(REQUIRED ACTION) I would like the number of lines in the data that contain the word "click". Please give that number alone.
────────
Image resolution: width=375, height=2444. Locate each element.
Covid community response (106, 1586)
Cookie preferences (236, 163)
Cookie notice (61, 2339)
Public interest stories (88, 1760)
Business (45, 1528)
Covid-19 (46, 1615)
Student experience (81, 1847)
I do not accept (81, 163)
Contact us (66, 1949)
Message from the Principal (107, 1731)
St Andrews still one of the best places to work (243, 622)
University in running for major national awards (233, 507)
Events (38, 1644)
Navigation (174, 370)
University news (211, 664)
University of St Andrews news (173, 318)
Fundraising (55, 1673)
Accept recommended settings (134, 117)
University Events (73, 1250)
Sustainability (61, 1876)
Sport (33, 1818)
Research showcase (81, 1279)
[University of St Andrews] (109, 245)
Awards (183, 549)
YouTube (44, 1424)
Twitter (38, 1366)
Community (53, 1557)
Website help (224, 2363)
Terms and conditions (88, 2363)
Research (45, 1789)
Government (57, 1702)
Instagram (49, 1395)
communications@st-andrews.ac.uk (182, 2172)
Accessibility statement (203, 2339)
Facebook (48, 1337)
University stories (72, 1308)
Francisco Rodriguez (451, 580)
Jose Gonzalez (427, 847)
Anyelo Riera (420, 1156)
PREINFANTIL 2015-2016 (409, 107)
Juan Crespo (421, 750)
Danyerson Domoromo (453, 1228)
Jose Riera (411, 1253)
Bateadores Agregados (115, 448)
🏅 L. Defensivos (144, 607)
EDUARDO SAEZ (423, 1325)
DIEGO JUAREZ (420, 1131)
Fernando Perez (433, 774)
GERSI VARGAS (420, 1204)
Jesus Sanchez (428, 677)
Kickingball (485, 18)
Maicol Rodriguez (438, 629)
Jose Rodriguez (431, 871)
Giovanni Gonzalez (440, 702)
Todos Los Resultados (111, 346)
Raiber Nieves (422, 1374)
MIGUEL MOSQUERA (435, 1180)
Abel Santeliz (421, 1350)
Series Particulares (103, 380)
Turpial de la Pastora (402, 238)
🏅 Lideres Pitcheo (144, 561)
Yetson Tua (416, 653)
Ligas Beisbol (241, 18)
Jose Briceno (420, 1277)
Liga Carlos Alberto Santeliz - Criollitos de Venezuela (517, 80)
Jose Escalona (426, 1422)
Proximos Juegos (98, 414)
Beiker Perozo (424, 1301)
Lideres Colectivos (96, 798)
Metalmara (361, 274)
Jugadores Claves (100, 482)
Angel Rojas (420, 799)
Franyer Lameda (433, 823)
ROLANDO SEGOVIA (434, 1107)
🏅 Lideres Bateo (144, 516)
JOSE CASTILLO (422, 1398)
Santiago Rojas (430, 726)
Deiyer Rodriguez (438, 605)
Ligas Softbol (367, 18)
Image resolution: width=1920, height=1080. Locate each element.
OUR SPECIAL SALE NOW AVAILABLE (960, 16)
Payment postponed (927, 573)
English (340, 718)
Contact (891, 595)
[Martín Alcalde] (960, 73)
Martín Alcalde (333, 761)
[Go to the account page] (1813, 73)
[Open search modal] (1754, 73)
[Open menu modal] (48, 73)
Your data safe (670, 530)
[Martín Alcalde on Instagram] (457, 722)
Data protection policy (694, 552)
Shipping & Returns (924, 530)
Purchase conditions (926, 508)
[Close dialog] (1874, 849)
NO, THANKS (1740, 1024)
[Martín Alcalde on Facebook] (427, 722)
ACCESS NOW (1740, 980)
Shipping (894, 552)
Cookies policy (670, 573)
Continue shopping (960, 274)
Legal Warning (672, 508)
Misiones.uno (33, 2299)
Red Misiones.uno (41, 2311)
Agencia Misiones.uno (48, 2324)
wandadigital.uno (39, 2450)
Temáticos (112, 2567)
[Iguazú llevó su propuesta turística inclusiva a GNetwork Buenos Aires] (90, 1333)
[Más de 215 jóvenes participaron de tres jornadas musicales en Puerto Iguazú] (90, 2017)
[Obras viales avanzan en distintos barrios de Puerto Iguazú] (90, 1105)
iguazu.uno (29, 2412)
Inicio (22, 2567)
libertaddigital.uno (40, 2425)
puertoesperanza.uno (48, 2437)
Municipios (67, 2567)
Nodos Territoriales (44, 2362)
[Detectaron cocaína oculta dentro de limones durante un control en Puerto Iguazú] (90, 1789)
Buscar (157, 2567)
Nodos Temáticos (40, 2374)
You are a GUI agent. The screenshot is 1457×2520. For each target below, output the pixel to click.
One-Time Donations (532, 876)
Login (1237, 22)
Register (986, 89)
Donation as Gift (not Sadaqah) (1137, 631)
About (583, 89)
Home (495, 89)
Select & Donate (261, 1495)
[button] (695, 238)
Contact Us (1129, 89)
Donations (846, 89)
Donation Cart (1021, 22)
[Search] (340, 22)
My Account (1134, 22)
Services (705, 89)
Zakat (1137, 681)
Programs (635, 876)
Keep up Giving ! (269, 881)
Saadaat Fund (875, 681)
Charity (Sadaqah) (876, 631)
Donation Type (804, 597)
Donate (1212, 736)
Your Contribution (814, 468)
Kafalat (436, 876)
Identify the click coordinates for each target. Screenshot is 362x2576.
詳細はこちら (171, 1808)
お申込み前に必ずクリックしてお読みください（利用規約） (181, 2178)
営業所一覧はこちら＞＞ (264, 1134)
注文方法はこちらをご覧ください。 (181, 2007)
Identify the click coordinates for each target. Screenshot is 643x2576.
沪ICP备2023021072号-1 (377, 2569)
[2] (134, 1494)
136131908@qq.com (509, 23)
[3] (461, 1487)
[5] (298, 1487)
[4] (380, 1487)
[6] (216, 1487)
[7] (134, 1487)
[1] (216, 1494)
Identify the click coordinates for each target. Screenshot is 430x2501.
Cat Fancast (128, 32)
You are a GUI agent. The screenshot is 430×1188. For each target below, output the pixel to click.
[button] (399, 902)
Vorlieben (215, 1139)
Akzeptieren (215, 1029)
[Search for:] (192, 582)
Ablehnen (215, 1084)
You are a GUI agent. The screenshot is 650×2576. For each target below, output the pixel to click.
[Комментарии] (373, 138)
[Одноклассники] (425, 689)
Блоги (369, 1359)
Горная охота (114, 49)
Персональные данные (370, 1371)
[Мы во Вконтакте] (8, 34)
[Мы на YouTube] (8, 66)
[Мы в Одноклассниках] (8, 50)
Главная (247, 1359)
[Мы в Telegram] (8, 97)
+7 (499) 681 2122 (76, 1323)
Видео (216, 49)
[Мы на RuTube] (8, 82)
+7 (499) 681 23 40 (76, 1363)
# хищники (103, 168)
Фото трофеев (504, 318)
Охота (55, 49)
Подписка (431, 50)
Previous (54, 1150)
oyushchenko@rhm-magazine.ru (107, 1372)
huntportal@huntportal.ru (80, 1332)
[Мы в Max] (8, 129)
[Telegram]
────────
(SOLUTION FOR THIS EXERCISE) 6